**TASK TO CARRY OUT**
Please write the lines starting at the one containing "Open the 동영상 video tutorial" and ending at the one containing "Action: 353,161" as a JSON list of strings, one string per line, with blank lines left out.

[Lines for locating words and elements]
»»
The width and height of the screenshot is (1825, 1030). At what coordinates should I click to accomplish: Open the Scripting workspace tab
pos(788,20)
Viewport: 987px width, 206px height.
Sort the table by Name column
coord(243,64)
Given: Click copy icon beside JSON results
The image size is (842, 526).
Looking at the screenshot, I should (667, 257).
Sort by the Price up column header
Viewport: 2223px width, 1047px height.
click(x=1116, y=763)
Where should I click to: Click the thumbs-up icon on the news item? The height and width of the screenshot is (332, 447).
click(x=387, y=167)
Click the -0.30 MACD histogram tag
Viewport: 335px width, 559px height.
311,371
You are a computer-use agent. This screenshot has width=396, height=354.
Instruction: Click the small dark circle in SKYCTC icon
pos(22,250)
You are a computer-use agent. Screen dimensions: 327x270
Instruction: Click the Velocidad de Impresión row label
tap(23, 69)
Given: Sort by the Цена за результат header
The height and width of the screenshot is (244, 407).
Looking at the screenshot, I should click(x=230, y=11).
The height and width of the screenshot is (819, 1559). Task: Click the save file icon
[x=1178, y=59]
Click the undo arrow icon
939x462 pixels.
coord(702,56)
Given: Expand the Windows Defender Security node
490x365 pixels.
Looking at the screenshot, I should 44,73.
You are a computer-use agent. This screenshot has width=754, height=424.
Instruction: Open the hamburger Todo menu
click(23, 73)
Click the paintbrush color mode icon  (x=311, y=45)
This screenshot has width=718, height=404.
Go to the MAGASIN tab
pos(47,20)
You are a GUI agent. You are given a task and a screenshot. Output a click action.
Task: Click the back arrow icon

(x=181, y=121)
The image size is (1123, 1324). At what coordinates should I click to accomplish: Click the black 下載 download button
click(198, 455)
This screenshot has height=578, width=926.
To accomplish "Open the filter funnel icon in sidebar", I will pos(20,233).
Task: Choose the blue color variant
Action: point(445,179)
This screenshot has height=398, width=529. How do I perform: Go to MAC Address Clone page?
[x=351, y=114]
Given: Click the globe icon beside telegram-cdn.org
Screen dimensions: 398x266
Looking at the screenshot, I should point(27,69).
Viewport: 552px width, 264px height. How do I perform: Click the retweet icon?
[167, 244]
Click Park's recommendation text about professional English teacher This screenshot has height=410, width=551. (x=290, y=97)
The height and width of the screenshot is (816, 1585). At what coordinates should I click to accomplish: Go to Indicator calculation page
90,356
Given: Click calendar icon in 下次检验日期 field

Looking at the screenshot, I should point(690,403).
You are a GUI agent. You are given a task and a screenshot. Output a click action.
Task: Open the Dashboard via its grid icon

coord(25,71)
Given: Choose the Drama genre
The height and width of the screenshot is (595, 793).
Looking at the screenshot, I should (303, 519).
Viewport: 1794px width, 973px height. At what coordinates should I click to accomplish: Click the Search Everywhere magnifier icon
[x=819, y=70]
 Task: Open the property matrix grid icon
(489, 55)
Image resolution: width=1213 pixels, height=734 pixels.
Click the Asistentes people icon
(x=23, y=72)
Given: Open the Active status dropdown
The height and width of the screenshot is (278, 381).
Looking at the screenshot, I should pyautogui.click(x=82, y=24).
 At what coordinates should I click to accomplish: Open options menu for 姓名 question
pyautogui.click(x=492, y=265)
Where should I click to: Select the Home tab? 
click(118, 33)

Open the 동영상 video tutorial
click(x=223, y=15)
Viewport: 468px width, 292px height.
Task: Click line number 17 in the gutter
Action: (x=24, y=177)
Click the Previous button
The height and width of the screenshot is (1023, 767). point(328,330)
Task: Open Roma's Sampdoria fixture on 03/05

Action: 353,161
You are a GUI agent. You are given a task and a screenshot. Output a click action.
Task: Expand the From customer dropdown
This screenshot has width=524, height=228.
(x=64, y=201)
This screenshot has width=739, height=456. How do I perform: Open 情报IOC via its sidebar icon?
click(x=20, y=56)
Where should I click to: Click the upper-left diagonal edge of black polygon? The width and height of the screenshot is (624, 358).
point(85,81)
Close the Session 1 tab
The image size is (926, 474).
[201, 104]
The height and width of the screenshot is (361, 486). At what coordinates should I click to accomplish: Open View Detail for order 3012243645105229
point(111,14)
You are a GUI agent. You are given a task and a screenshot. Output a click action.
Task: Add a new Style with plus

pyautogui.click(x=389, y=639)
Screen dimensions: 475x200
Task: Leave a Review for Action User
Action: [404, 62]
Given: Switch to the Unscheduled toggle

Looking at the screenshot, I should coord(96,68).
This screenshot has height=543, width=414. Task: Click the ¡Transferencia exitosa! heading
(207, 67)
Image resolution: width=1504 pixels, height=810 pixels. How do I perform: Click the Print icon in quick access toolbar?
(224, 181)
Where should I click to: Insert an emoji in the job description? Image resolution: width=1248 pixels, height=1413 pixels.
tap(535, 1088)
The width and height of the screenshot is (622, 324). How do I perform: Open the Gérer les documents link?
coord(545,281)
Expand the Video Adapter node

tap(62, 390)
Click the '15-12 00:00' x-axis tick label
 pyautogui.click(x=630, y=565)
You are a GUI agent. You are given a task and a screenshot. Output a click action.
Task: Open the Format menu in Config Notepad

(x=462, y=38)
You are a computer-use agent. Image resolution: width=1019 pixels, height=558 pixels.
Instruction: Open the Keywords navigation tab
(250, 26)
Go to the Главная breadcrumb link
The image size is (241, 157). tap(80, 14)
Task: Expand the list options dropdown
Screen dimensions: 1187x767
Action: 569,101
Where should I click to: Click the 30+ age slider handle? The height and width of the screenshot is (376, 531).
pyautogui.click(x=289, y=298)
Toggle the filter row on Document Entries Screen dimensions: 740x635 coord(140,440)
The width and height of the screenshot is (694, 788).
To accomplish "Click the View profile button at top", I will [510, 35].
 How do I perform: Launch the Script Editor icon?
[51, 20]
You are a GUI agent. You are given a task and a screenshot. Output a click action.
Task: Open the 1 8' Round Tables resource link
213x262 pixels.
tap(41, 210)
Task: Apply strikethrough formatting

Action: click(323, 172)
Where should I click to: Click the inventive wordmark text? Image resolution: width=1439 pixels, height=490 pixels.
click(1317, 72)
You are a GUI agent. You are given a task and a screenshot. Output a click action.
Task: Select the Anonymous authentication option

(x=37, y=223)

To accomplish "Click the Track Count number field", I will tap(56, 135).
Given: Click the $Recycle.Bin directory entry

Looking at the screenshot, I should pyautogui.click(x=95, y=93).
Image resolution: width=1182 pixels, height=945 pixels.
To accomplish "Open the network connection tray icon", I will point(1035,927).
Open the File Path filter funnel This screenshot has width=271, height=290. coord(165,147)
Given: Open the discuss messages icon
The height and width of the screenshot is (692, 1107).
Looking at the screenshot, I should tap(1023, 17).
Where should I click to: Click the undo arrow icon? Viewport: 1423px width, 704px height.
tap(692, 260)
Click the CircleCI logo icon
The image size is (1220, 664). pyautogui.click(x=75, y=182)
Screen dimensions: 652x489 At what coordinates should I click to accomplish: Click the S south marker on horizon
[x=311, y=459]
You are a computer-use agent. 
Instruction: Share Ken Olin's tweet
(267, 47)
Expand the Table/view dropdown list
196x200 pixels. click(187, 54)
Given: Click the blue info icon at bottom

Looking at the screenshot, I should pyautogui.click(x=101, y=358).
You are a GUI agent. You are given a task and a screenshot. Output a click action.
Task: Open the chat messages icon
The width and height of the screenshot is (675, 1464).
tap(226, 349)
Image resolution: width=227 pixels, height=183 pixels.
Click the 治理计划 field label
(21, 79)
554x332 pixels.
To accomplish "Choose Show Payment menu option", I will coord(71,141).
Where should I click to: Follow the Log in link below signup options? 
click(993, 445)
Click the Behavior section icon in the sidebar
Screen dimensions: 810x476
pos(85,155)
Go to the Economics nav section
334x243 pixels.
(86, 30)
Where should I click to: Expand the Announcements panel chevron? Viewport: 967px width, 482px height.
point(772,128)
««
**THE OUTPUT**
[
  "Open the 동영상 video tutorial",
  "click(x=223, y=15)",
  "Viewport: 468px width, 292px height.",
  "Task: Click line number 17 in the gutter",
  "Action: (x=24, y=177)",
  "Click the Previous button",
  "The height and width of the screenshot is (1023, 767). point(328,330)",
  "Task: Open Roma's Sampdoria fixture on 03/05",
  "Action: 353,161"
]